Google Fulfills Net Promise


The Street


By James J. Cramer
RealMoney.com Columnist
12/13/2005 7:42 AM EST



Google (GOOG:Nasdaq - news - research - Cramer's Take) fascinates and repels people. It repels because skeptics can't figure out how a company that makes nothing has a $120 billion valuation; it fascinates because no matter how high the stock goes, it seems to stay cheap at least when compared to so many other stocks.

As I look at it, I keep thinking that in Google you have the fastest growing and most lucrative company on earth, one that is a cannibal to all media, that offers viewers and advertisers the single greatest experience in the world: the ability to have all information at your fingertips at a cost of having to look at an ad for something that you actually might need.

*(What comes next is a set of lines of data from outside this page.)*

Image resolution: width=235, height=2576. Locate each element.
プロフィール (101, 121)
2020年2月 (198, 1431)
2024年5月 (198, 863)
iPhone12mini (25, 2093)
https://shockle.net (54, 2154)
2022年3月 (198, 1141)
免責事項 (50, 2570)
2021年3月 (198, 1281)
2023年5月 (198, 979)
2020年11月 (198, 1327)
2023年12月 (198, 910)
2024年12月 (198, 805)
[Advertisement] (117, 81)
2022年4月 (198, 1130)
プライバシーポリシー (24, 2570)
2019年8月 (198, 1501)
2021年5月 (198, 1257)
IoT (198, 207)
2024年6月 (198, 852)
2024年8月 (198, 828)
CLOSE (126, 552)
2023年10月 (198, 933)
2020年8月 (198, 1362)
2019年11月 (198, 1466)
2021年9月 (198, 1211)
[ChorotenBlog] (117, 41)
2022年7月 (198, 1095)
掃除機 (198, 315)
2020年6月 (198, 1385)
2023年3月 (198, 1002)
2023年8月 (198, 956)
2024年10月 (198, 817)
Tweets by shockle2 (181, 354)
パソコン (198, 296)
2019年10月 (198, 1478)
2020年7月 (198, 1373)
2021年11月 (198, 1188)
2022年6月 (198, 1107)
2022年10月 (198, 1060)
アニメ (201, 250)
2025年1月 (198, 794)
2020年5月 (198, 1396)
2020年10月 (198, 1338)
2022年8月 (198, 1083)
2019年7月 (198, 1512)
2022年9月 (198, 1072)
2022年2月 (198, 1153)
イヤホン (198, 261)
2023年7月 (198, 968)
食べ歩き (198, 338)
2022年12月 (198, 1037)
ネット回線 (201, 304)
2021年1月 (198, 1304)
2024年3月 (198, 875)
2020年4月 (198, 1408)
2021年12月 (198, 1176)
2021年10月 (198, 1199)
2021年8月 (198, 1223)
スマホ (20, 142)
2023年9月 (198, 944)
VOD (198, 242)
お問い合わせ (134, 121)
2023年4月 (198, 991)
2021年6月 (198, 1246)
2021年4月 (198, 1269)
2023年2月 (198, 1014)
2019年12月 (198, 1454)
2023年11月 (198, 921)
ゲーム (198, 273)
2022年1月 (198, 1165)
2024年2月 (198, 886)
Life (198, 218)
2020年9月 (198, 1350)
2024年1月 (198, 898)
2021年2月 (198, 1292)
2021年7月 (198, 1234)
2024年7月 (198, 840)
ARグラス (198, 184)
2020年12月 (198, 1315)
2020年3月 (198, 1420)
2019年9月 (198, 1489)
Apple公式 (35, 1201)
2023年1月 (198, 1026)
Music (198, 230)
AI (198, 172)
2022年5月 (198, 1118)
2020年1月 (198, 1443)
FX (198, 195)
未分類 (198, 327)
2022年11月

I am focused on the company in part because I am talking about it on the "Today" show this morning -- that's not something that typically happens to just any old stock in the world. That's because Google is a phenomenon, a company that literally fulfills the promise of the age 1995-2000, when we figured that the Internet would revolutionize everything and we tried to revalue every company for its dot-com prospects. It turns out, however, that this company, and in some ways this company alone, captured the essence of what we thought could happen.

It is difficult to say that a stock that has just run 320 points is cheap, but we know that if Google can earn $9 a share in 2005, it doesn't get expensive until it trades at twice its growth rate, roughly $600.

What a story, a story worth telling, and owning, still.